#### DATA EXCERPTS
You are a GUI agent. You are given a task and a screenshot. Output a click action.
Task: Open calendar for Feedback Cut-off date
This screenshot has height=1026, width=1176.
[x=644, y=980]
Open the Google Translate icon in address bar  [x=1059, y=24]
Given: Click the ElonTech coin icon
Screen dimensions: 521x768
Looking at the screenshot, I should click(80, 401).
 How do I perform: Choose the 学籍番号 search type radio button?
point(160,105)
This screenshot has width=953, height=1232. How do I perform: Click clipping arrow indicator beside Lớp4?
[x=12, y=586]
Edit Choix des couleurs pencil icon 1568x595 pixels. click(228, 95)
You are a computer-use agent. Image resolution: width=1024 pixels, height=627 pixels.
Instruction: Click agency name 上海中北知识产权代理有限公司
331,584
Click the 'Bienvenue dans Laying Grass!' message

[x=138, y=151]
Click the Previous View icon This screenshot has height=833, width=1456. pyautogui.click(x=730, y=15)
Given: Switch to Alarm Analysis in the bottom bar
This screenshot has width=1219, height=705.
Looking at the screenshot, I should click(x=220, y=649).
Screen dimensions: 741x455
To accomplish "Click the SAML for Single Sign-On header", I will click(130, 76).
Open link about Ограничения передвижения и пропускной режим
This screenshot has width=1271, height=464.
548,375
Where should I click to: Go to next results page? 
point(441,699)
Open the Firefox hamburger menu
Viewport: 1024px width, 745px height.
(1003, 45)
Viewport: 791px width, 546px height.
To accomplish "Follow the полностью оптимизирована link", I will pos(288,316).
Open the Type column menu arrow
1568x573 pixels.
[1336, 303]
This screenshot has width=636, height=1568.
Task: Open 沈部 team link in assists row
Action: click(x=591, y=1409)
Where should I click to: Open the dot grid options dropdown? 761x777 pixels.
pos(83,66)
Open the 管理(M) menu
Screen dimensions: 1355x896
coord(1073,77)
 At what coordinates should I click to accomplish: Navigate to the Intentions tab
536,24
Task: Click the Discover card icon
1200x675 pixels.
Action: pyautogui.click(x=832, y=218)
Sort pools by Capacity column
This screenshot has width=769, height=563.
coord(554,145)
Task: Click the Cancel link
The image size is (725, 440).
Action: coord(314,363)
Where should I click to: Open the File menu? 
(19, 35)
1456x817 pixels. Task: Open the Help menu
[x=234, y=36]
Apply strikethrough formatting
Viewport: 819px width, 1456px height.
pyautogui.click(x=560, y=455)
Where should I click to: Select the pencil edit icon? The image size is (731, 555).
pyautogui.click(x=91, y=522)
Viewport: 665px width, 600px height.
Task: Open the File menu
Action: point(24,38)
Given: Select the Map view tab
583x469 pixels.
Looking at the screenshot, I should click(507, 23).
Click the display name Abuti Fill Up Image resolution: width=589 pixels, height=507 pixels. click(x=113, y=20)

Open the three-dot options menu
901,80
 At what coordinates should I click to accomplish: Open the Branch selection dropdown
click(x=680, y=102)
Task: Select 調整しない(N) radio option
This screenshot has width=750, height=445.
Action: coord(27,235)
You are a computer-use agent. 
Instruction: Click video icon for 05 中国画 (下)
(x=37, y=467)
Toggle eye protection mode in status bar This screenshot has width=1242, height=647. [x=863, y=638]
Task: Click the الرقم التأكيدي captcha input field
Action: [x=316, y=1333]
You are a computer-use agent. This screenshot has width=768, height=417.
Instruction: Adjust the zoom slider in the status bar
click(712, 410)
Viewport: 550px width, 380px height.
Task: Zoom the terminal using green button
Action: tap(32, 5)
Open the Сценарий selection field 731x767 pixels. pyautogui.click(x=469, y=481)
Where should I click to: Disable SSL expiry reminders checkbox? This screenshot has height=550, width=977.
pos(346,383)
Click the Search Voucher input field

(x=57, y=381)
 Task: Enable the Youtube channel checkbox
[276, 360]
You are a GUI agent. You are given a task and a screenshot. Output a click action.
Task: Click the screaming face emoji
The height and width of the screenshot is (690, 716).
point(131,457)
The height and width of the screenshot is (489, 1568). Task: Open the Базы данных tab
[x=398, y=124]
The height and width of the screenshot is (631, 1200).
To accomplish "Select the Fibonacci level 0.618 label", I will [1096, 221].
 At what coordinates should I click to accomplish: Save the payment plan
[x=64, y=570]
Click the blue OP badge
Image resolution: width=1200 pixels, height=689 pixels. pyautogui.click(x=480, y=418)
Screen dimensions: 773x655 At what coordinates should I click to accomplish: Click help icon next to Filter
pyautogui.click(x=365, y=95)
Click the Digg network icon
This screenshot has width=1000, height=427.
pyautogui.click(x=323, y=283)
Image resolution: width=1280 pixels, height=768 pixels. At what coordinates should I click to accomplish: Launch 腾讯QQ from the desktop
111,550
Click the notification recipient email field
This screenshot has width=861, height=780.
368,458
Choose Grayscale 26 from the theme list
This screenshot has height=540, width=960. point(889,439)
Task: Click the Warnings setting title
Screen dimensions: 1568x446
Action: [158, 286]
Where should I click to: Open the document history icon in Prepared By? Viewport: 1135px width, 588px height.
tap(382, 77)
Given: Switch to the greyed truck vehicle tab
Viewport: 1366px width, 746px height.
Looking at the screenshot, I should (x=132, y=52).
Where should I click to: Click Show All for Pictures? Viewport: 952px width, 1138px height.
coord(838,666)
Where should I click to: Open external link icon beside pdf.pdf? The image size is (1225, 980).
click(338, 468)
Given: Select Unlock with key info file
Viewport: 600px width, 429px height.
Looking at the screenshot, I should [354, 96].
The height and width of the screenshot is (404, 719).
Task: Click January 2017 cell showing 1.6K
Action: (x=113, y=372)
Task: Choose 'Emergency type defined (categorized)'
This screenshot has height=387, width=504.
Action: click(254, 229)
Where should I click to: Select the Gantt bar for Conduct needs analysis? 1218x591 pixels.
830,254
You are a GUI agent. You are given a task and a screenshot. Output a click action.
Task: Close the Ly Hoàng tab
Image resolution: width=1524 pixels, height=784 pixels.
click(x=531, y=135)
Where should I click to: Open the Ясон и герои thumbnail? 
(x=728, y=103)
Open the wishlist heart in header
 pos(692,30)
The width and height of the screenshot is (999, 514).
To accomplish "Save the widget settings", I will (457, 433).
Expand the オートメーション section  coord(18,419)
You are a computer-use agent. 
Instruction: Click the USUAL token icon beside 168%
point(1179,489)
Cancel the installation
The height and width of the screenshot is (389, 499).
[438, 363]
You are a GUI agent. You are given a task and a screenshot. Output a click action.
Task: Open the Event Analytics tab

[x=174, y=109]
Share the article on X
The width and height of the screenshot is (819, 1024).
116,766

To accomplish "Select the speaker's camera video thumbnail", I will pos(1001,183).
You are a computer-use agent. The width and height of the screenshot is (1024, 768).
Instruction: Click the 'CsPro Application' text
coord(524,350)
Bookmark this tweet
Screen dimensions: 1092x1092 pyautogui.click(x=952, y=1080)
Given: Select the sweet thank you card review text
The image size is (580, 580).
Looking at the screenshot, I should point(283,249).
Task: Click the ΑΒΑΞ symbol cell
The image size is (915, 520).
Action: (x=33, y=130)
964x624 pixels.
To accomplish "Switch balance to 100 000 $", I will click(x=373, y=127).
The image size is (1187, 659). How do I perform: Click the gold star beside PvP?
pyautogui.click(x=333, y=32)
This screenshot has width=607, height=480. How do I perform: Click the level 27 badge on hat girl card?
########
> _WHAT THE EXERCISE ASKS_
Exactly as they appear, restate all of the entries.

> _ANSWER TO THIS TASK_
You are a GUI agent. You are given a task and a screenshot. Output a click action.
Task: Open calendar for Feedback Cut-off date
This screenshot has height=1026, width=1176.
[x=644, y=980]
Open the Google Translate icon in address bar  [x=1059, y=24]
Given: Click the ElonTech coin icon
Screen dimensions: 521x768
Looking at the screenshot, I should click(80, 401).
 How do I perform: Choose the 学籍番号 search type radio button?
point(160,105)
This screenshot has width=953, height=1232. How do I perform: Click clipping arrow indicator beside Lớp4?
[x=12, y=586]
Edit Choix des couleurs pencil icon 1568x595 pixels. click(228, 95)
You are a computer-use agent. Image resolution: width=1024 pixels, height=627 pixels.
Instruction: Click agency name 上海中北知识产权代理有限公司
331,584
Click the 'Bienvenue dans Laying Grass!' message

[x=138, y=151]
Click the Previous View icon This screenshot has height=833, width=1456. pyautogui.click(x=730, y=15)
Given: Switch to Alarm Analysis in the bottom bar
This screenshot has width=1219, height=705.
Looking at the screenshot, I should click(x=220, y=649).
Screen dimensions: 741x455
To accomplish "Click the SAML for Single Sign-On header", I will click(130, 76).
Open link about Ограничения передвижения и пропускной режим
This screenshot has width=1271, height=464.
548,375
Where should I click to: Go to next results page? 
point(441,699)
Open the Firefox hamburger menu
Viewport: 1024px width, 745px height.
(1003, 45)
Viewport: 791px width, 546px height.
To accomplish "Follow the полностью оптимизирована link", I will pos(288,316).
Open the Type column menu arrow
1568x573 pixels.
[1336, 303]
This screenshot has width=636, height=1568.
Task: Open 沈部 team link in assists row
Action: click(x=591, y=1409)
Where should I click to: Open the dot grid options dropdown? 761x777 pixels.
pos(83,66)
Open the 管理(M) menu
Screen dimensions: 1355x896
coord(1073,77)
 At what coordinates should I click to accomplish: Navigate to the Intentions tab
536,24
Task: Click the Discover card icon
1200x675 pixels.
Action: pyautogui.click(x=832, y=218)
Sort pools by Capacity column
This screenshot has width=769, height=563.
coord(554,145)
Task: Click the Cancel link
The image size is (725, 440).
Action: coord(314,363)
Where should I click to: Open the File menu? 
(19, 35)
1456x817 pixels. Task: Open the Help menu
[x=234, y=36]
Apply strikethrough formatting
Viewport: 819px width, 1456px height.
pyautogui.click(x=560, y=455)
Where should I click to: Select the pencil edit icon? The image size is (731, 555).
pyautogui.click(x=91, y=522)
Viewport: 665px width, 600px height.
Task: Open the File menu
Action: point(24,38)
Given: Select the Map view tab
583x469 pixels.
Looking at the screenshot, I should click(507, 23).
Click the display name Abuti Fill Up Image resolution: width=589 pixels, height=507 pixels. click(x=113, y=20)

Open the three-dot options menu
901,80
 At what coordinates should I click to accomplish: Open the Branch selection dropdown
click(x=680, y=102)
Task: Select 調整しない(N) radio option
This screenshot has width=750, height=445.
Action: coord(27,235)
You are a computer-use agent. 
Instruction: Click video icon for 05 中国画 (下)
(x=37, y=467)
Toggle eye protection mode in status bar This screenshot has width=1242, height=647. [x=863, y=638]
Task: Click the الرقم التأكيدي captcha input field
Action: [x=316, y=1333]
You are a computer-use agent. This screenshot has width=768, height=417.
Instruction: Adjust the zoom slider in the status bar
click(712, 410)
Viewport: 550px width, 380px height.
Task: Zoom the terminal using green button
Action: tap(32, 5)
Open the Сценарий selection field 731x767 pixels. pyautogui.click(x=469, y=481)
Where should I click to: Disable SSL expiry reminders checkbox? This screenshot has height=550, width=977.
pos(346,383)
Click the Search Voucher input field

(x=57, y=381)
 Task: Enable the Youtube channel checkbox
[276, 360]
You are a GUI agent. You are given a task and a screenshot. Output a click action.
Task: Click the screaming face emoji
The height and width of the screenshot is (690, 716).
point(131,457)
The height and width of the screenshot is (489, 1568). Task: Open the Базы данных tab
[x=398, y=124]
The height and width of the screenshot is (631, 1200).
To accomplish "Select the Fibonacci level 0.618 label", I will [1096, 221].
 At what coordinates should I click to accomplish: Save the payment plan
[x=64, y=570]
Click the blue OP badge
Image resolution: width=1200 pixels, height=689 pixels. pyautogui.click(x=480, y=418)
Screen dimensions: 773x655 At what coordinates should I click to accomplish: Click help icon next to Filter
pyautogui.click(x=365, y=95)
Click the Digg network icon
This screenshot has width=1000, height=427.
pyautogui.click(x=323, y=283)
Image resolution: width=1280 pixels, height=768 pixels. At what coordinates should I click to accomplish: Launch 腾讯QQ from the desktop
111,550
Click the notification recipient email field
This screenshot has width=861, height=780.
368,458
Choose Grayscale 26 from the theme list
This screenshot has height=540, width=960. point(889,439)
Task: Click the Warnings setting title
Screen dimensions: 1568x446
Action: [158, 286]
Where should I click to: Open the document history icon in Prepared By? Viewport: 1135px width, 588px height.
tap(382, 77)
Given: Switch to the greyed truck vehicle tab
Viewport: 1366px width, 746px height.
Looking at the screenshot, I should (x=132, y=52).
Where should I click to: Click Show All for Pictures? Viewport: 952px width, 1138px height.
coord(838,666)
Where should I click to: Open external link icon beside pdf.pdf? The image size is (1225, 980).
click(338, 468)
Given: Select Unlock with key info file
Viewport: 600px width, 429px height.
Looking at the screenshot, I should [354, 96].
The height and width of the screenshot is (404, 719).
Task: Click January 2017 cell showing 1.6K
Action: (x=113, y=372)
Task: Choose 'Emergency type defined (categorized)'
This screenshot has height=387, width=504.
Action: click(254, 229)
Where should I click to: Select the Gantt bar for Conduct needs analysis? 1218x591 pixels.
830,254
You are a GUI agent. You are given a task and a screenshot. Output a click action.
Task: Close the Ly Hoàng tab
Image resolution: width=1524 pixels, height=784 pixels.
click(x=531, y=135)
Where should I click to: Open the Ясон и герои thumbnail? 
(x=728, y=103)
Open the wishlist heart in header
 pos(692,30)
The width and height of the screenshot is (999, 514).
To accomplish "Save the widget settings", I will (457, 433).
Expand the オートメーション section  coord(18,419)
You are a computer-use agent. 
Instruction: Click the USUAL token icon beside 168%
point(1179,489)
Cancel the installation
The height and width of the screenshot is (389, 499).
[438, 363]
You are a GUI agent. You are given a task and a screenshot. Output a click action.
Task: Open the Event Analytics tab

[x=174, y=109]
Share the article on X
The width and height of the screenshot is (819, 1024).
116,766

To accomplish "Select the speaker's camera video thumbnail", I will pos(1001,183).
You are a computer-use agent. The width and height of the screenshot is (1024, 768).
Instruction: Click the 'CsPro Application' text
coord(524,350)
Bookmark this tweet
Screen dimensions: 1092x1092 pyautogui.click(x=952, y=1080)
Given: Select the sweet thank you card review text
The image size is (580, 580).
Looking at the screenshot, I should point(283,249).
Task: Click the ΑΒΑΞ symbol cell
The image size is (915, 520).
Action: (x=33, y=130)
964x624 pixels.
To accomplish "Switch balance to 100 000 $", I will click(x=373, y=127).
The image size is (1187, 659). How do I perform: Click the gold star beside PvP?
pyautogui.click(x=333, y=32)
This screenshot has width=607, height=480. How do I perform: Click the level 27 badge on hat girl card?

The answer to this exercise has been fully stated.